Palestinians evacuate wounded after an Israeli airstrike in Rafah refugee camp, southern Gaza Strip, on October 12 2023
  1. Scope of the destruction. This may be widely known in general terms, but few reports convey from close up the scope of the suffering in Gaza, which includes not only the numbers already killed or uprooted, but also the intentional blocking or destruction of basic resources necessary to life. Even those who are not killed by bombs are condemned by lack of water, food, shelter, and sanitation. The psychological trauma, especially for children, is incalculable.
  1. Why the Palestinian attack of October 7? Corporate media constantly remind us of this attack but say next to nothing about what provoked it.
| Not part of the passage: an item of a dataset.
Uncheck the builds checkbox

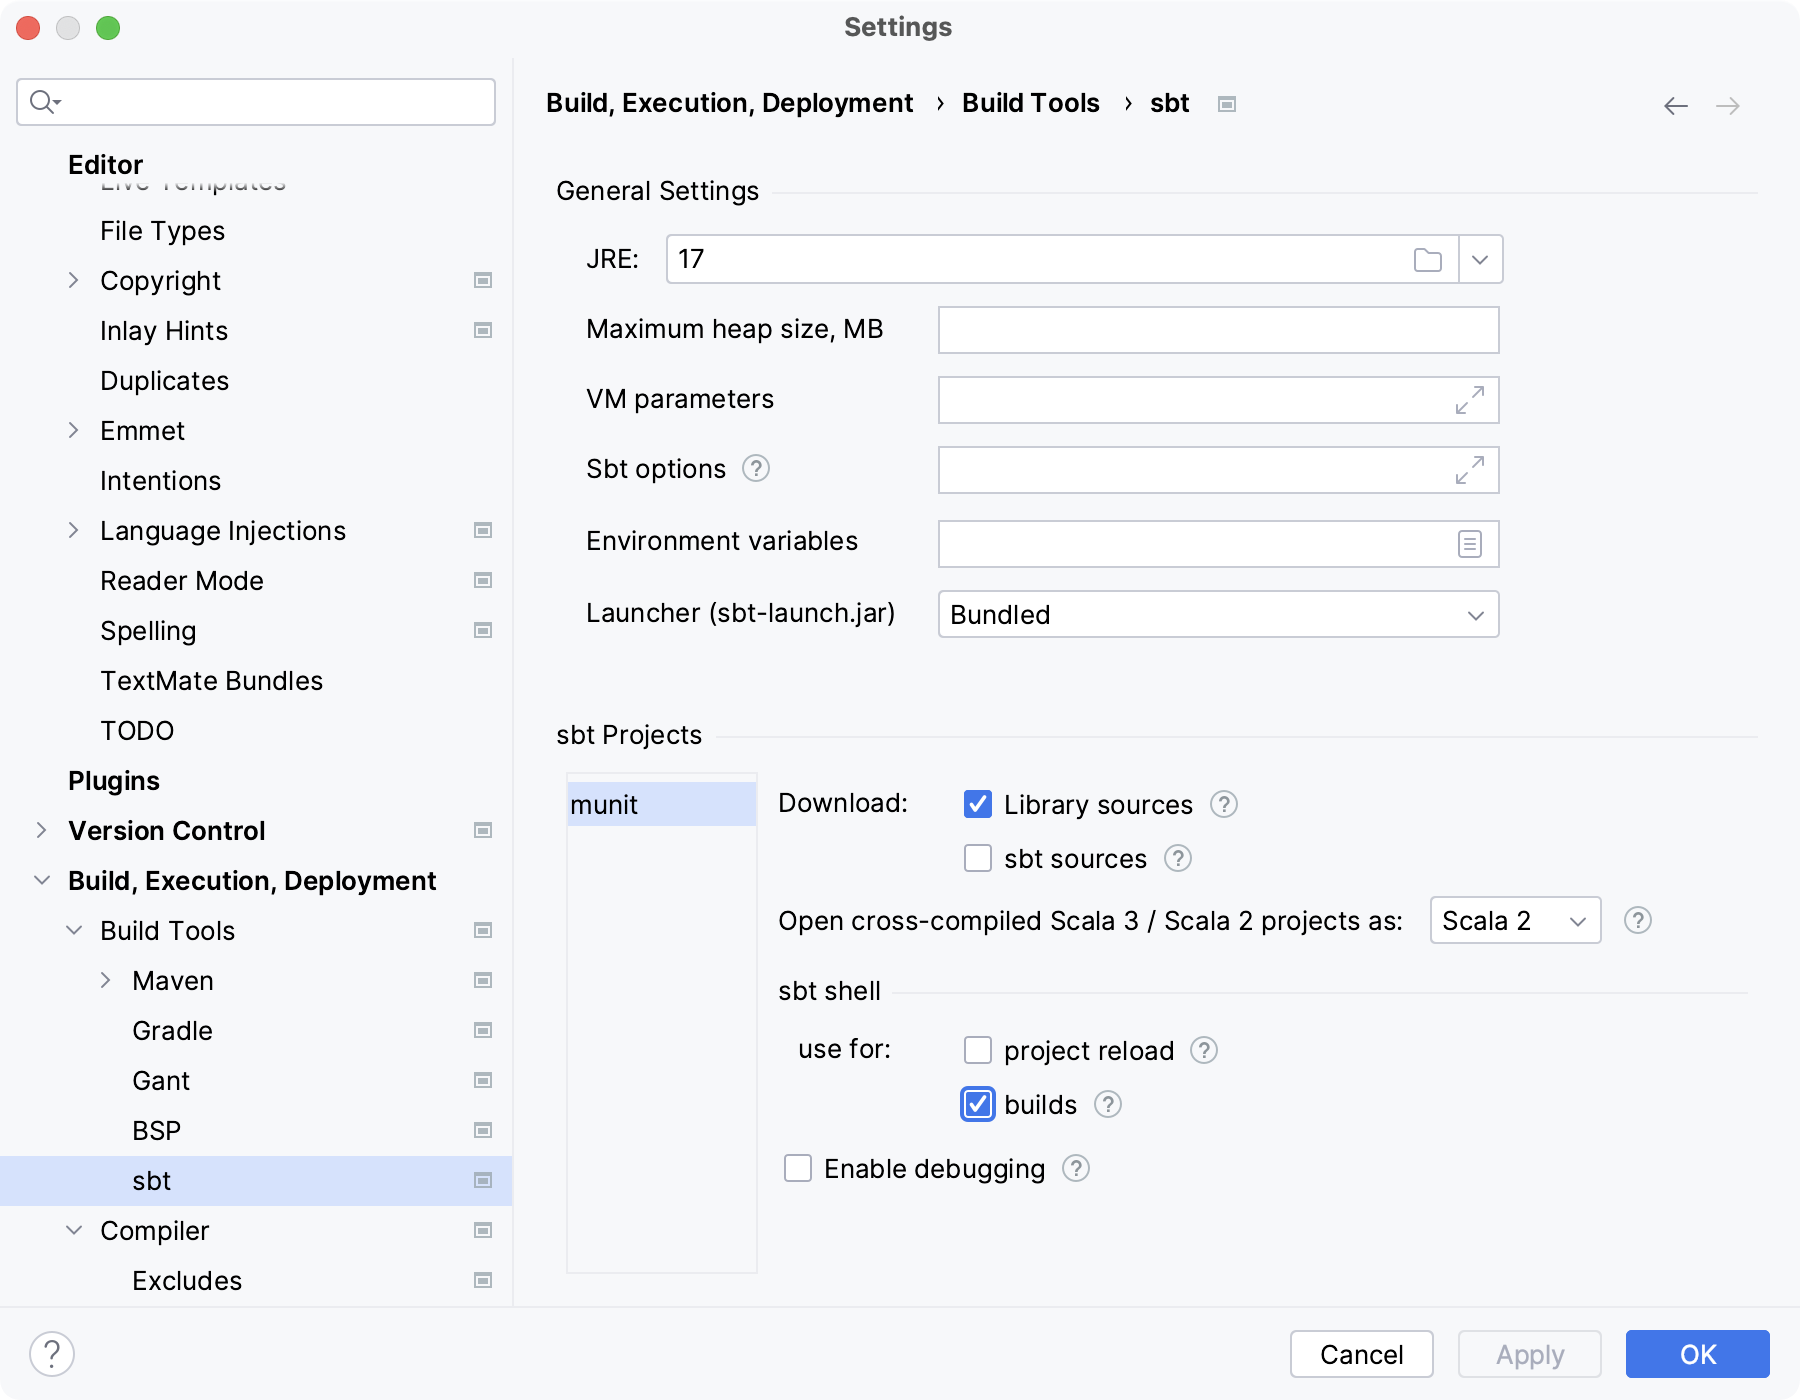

They do not allude to the restrictive conditions under which Gazans had lived for seventeen years prior to that date. Nor, more importantly did they report on the steady escalation of Israeli attacks, prior to October 7, on Palestinians living in the West Bank, with some 200 killed in 2023 alone.
  1. The Gazans tried nonviolence. While the armed attack of October 7 regrettably took civilian lives, we should remember the “Great March of Return” – weekly peaceful protests of more than 10,000 Palestinians at the Israel/Gaza border, from March 2018 through December 2019, which were met by gunfire from Israeli troops, killing over 200 civilians and wounding over 36,000.
  1. Captives. Corporate media understandably remind us of the 1,200 Israelis killed and the 240 captured on October 7. But they do not mention the thousands of West-Bank Palestinians held in Israeli prisons, often without charges or merely for engaging in peaceful protests. Israeli prime minister Benjamin Netanyahu says that for him to halt the bombing, Hamas would first have to release all the Israelis they are holding. But instead of bombing Gaza, he could have negotiated their release through a prisoner swap. As it is, Israeli forces themselves have killed Jewish captives, not only through bombs dropped on them in Gaza, but also by indiscriminate shelling, on October 7, of Israeli homes taken over by Palestinian fighters.
  1. Double standards. While we are expected to condemn the October 7 killings of Jews by Palestinians, we are expected to ignore the 1948 killings and deportations of Palestinians by Jews that, by shifting the demographic balance, created the basis for a Jewish State. The Zionist leaders’ ordering of the 1948 killings is fully documented by Israeli historian Ilan Pappe in his 2008 book,The Ethnic Cleansing of Palestine. Subjugation of the Palestinians continued within Israel and, after 1967, in the Occupied Palestinian territories, which are permeated by Israeli checkpoints and military patrols, facilitating attacks by Jewish settlers on Palestinian civilians. (Pappe’s shorter 2017 book, Ten Myths about Israel, provides an excellent introduction to the whole history.)
  1. Conflating critique of Israel with antisemitism. Contrary to claims by the Israeli government and repeated by U.S. political leaders and corporate media, it is not antisemitic to reject the Zionist agenda (see Jerusalem Declaration on Antisemitism, https://jerusalemdeclaration.org/). Thousands of Jewish activists, saying “Not in Our Name,” have protested the campaign of terror waged by Israel against Palestinians.

This article is adapted from a flyer. Victor Wallis’s books include “Democracy Denied: Five Lectures on U.S. Politics” (Africa World Press, 2019) and “Socialist Practice: Histories and Theories” (Palgrave Macmillan, 2020).